TASK TO CARRY OUT: Tally the lines in the data below in which the word "logo" occurs, then give only the total.

Stored data entries
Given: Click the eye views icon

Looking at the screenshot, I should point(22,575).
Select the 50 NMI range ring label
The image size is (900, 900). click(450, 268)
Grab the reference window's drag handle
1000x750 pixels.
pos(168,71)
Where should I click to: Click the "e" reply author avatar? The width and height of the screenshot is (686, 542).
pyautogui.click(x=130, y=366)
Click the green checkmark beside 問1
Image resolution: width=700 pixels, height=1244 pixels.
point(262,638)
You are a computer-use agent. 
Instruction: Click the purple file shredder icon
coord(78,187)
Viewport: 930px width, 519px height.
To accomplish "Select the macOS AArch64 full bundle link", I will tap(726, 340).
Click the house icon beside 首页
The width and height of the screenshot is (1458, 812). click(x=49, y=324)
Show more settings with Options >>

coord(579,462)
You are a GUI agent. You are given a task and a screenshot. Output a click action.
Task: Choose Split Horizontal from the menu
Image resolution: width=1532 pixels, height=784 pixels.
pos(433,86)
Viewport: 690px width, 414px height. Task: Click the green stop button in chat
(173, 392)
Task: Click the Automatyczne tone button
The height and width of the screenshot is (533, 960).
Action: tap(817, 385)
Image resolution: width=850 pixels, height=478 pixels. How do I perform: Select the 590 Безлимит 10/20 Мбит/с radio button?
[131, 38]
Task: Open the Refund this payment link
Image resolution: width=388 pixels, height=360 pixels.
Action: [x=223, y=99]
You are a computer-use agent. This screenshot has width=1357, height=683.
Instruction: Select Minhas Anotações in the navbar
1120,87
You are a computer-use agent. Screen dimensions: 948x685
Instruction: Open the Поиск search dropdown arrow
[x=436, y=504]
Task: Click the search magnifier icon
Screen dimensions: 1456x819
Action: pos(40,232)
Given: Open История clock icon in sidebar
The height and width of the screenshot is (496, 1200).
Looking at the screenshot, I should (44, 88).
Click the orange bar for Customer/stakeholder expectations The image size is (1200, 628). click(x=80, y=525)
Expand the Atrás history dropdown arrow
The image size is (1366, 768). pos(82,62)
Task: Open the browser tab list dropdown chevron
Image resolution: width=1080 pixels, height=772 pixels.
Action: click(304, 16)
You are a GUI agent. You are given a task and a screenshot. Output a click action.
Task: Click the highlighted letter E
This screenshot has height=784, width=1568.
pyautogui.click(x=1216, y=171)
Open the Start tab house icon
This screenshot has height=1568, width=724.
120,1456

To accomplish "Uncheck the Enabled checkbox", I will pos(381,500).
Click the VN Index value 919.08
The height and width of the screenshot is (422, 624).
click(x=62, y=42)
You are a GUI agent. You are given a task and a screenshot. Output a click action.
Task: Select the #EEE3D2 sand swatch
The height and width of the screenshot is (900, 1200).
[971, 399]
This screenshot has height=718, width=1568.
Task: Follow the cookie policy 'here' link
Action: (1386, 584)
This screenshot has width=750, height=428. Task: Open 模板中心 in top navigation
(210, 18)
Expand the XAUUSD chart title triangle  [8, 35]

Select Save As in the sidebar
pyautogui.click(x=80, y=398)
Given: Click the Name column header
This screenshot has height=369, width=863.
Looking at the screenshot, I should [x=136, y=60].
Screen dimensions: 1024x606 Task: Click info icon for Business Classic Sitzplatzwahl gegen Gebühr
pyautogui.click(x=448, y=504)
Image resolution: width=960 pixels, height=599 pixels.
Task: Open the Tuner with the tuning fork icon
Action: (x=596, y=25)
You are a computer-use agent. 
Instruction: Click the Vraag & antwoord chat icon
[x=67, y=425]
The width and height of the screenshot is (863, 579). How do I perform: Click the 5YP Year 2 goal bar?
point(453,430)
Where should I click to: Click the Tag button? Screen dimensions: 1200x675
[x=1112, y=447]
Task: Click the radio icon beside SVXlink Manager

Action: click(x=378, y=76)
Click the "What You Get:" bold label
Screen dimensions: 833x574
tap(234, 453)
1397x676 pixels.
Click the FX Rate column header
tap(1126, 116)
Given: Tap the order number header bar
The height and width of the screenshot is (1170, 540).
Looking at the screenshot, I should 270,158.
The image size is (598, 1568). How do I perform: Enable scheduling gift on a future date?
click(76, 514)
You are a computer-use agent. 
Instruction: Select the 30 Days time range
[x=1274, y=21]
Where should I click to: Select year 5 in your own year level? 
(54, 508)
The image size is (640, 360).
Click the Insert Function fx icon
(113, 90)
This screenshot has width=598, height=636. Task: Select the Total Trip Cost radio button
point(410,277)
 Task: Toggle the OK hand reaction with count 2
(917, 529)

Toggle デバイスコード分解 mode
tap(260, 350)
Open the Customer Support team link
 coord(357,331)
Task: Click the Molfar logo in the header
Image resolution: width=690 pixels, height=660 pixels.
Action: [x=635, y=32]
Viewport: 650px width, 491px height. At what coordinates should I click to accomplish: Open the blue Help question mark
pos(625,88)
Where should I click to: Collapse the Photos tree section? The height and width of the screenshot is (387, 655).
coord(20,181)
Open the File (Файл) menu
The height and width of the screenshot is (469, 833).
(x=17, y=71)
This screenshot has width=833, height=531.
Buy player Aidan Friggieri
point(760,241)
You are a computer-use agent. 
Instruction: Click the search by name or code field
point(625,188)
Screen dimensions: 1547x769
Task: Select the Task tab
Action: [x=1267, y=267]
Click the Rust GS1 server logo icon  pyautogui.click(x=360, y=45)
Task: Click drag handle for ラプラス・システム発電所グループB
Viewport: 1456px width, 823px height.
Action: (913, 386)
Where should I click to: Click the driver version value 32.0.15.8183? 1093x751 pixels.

REPLY: 2